* QUOTED PASSAGE
-=-=-

# Chanterelles starting



## morelseeker (Oct 16, 2012)

Champaine county


----------



## jim33 (Mar 9, 2013)

Cool. I've never found any before and I'm hoping this will be the year.......Hardin County here.


----------



## morelseeker (Oct 16, 2012)

I do good around Oak trees. I've always wanted to try in southern Michigan as there are many oaks there. Also I'm going to try Ky. this year and Cincinnati.


----------



## squirrelhunter (Jun 5, 2013)

Morelseeker--thanks for the heads-up.

I was thinking that the temperatures were finally staying warm enough to make something happen. 

I am threatening to head off camping this weekend near the national forests in south central Ohio. I expect that there will be some good stands of oak down there? Anyone care to comment on my prospects?


----------



## jim33 (Mar 9, 2013)

We have a quite a bit of oak around here. I took a quick trip to the woods before dark yesterday and didn't see any Chants. However I think I was finding some little Oyster's(never have ate them or positively ID'd them), wish I would have taken my camera along. Good luck on your hunts guys. 

The black raspberries are my main target now, we started picking small amounts on Tuesday. Next week should be really good for them. Going to hit a few berry patches this afternoon and possibly take a detour though the woods.


----------



## scott c (Oct 17, 2012)

"So now you have succeded in driving me away permanantly. I won’t post here again. May God bless and forgive you." And the lies continue, lies, lies and more lies. F.A.Q.


----------



## jim33 (Mar 9, 2013)

C'mon give it up already.


----------



## oldshroomer (Oct 18, 2012)

what'd I miss? What's got Scott so upset? I'm looking for postings on chants and oyster finds. I'm in Grove city and still looking to find my first of either!!


----------



## Old Elm (Feb 3, 2013)

Hmmm.... " Morelseeker &amp; Scott C " seem to have issues unrelated to the fine pursuit of Mushrooms. I like to learn from the people who post to these forums / sites, and don't give two hoot's about personalities. Lets just share our knowledge &amp; experience with each other that we may achieve our common goal in a safe forum. Thanks'


----------



## oldshroomer (Oct 18, 2012)

stick and stones Scott! sticks and stones!! ur gonna get upset by typed words!

Ditto Old Elm!!!


----------



## scott c (Oct 17, 2012)

@timbuk2 I realize the folley but this has been going on for YEARS and Dale is the instigator, I thought we were rid of him for good and I could go back to normal posting like in 2004-2009. Sadly I am wrong and will leave it at that. I am not upset but this fellows issues go far beyond this site. Nuff said.I wish you the best in your hunts and please share your finds unlike the attention seeking, feeble plague.


----------



## oldshroomer (Oct 18, 2012)

I understand completely, Scott


----------



## morelseeker (Oct 16, 2012)

You'll never drive me away Mr. cyber bully. I just have to ignore your ignorance from now on. Just go ahead and blow off steam it really doesn't matter at all.


----------



## Jayd (Jul 18, 2021)

What is the going price for chanterelles


----------



## jimwas98 (May 31, 2013)

-=-=-

Listing for locating described items:
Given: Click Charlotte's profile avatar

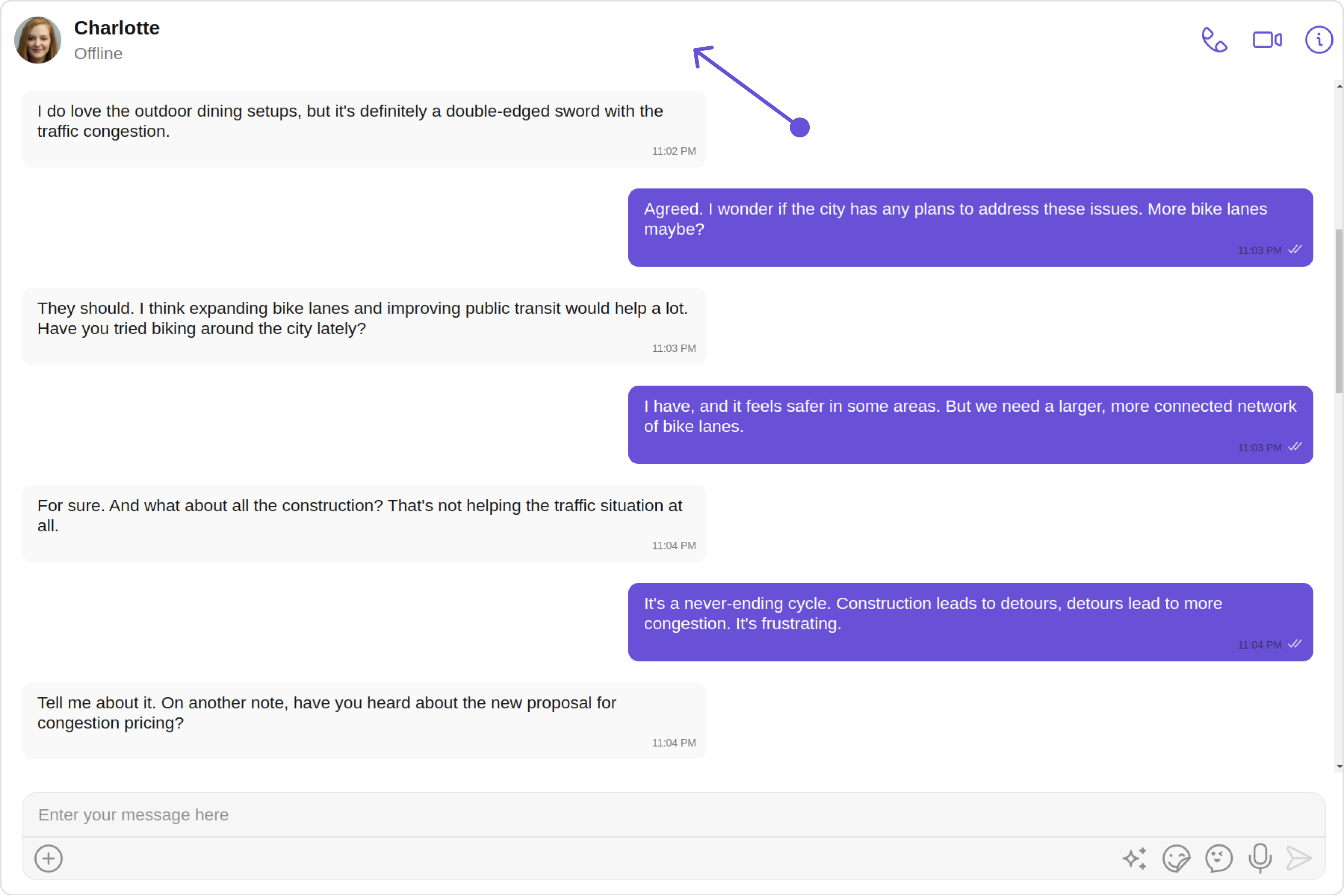Looking at the screenshot, I should (38, 40).
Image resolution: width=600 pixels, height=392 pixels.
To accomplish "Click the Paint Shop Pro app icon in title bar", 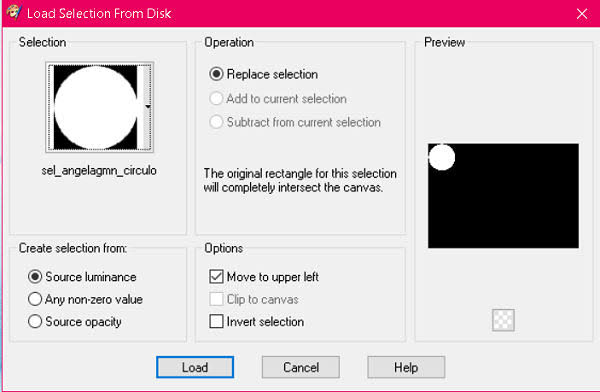I will coord(13,12).
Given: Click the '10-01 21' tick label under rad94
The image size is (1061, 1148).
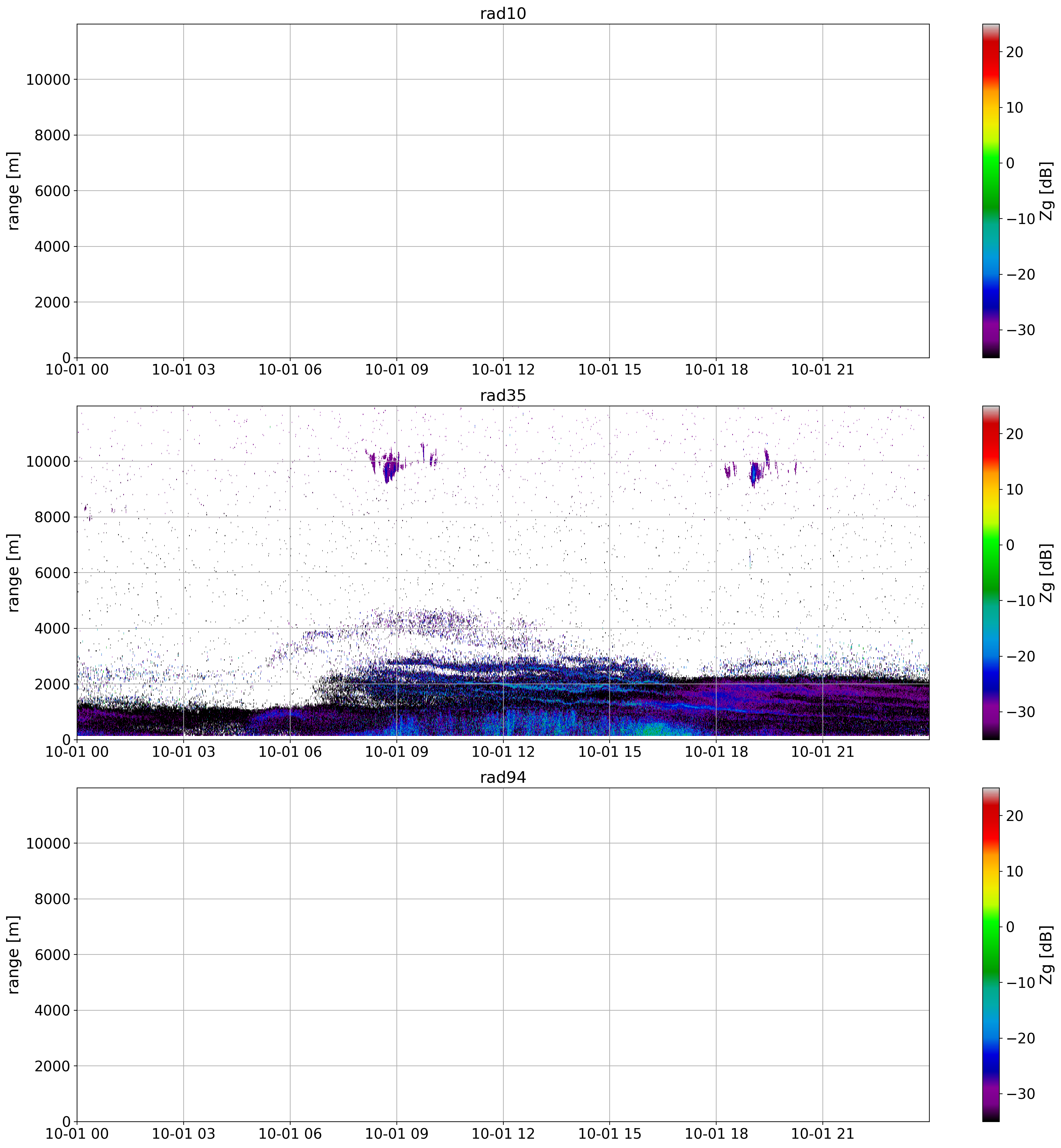Looking at the screenshot, I should pyautogui.click(x=822, y=1134).
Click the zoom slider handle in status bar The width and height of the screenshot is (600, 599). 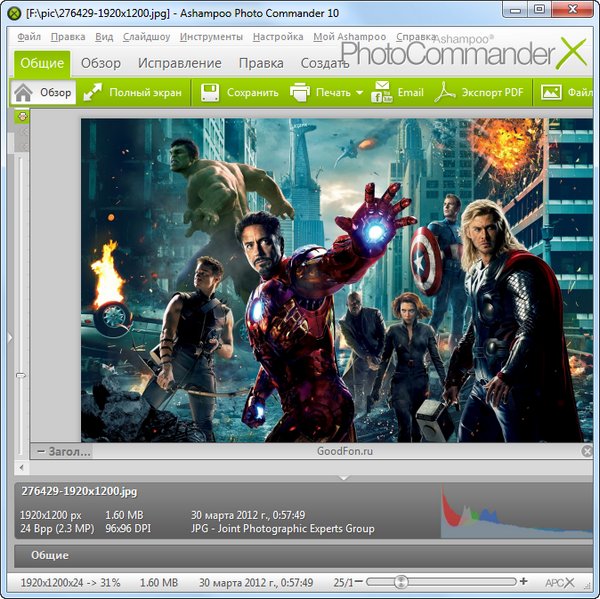[x=401, y=582]
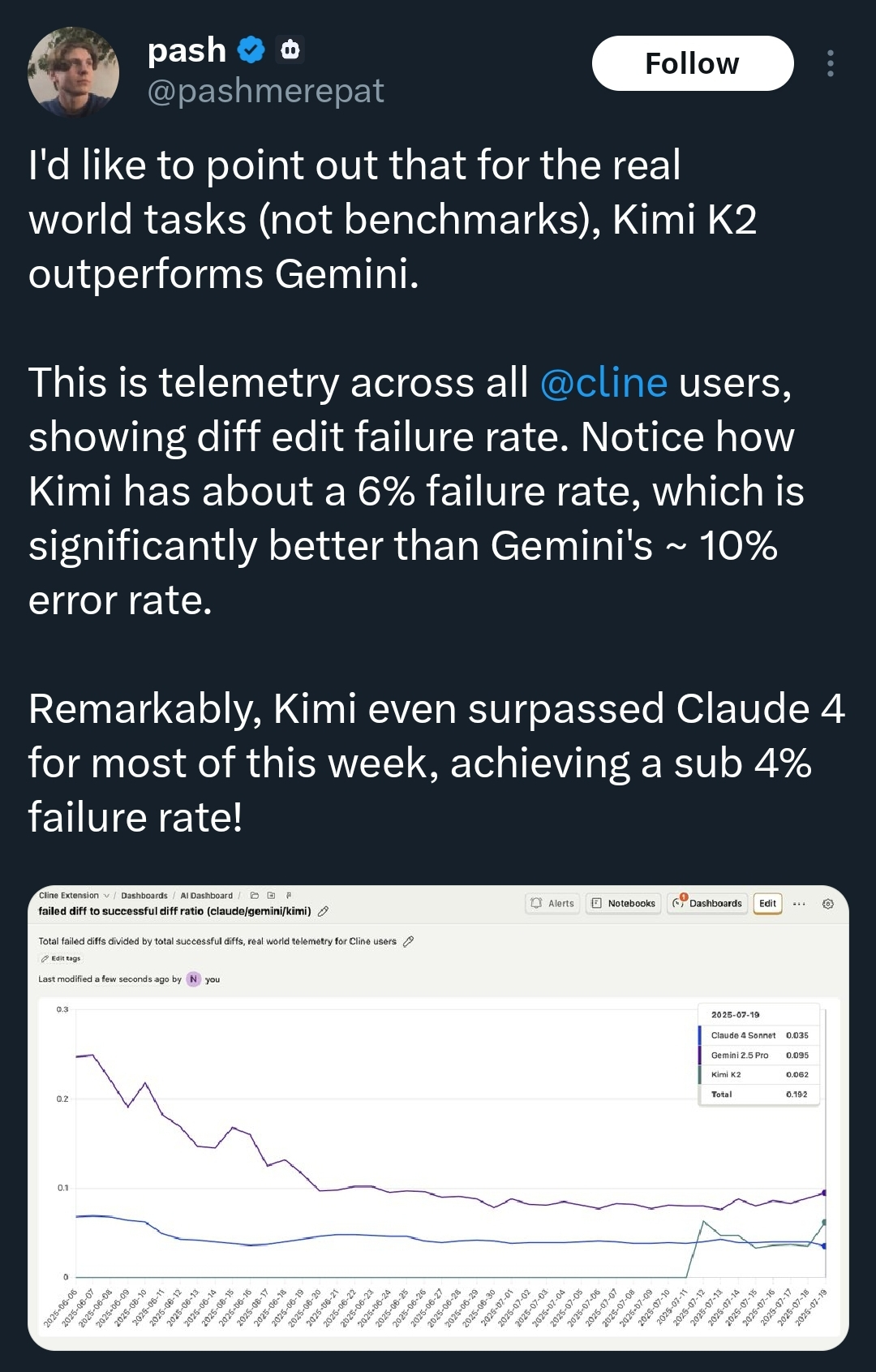Go to the AI Dashboard breadcrumb

pos(206,896)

-=-=-

* PROBLEMS TO WORK ON
1. According to the chanterelles thread, why does morelseeker want to try hunting in southern Michigan?
2. Find each line in the listing that contains the word "Given", matching case exactly, and copy those lines.

* ANSWERS PROVIDED
1. Morelseeker does well around oak trees, and southern Michigan has many oaks.

2.
Given: Click Charlotte's profile avatar
Given: Click the '10-01 21' tick label under rad94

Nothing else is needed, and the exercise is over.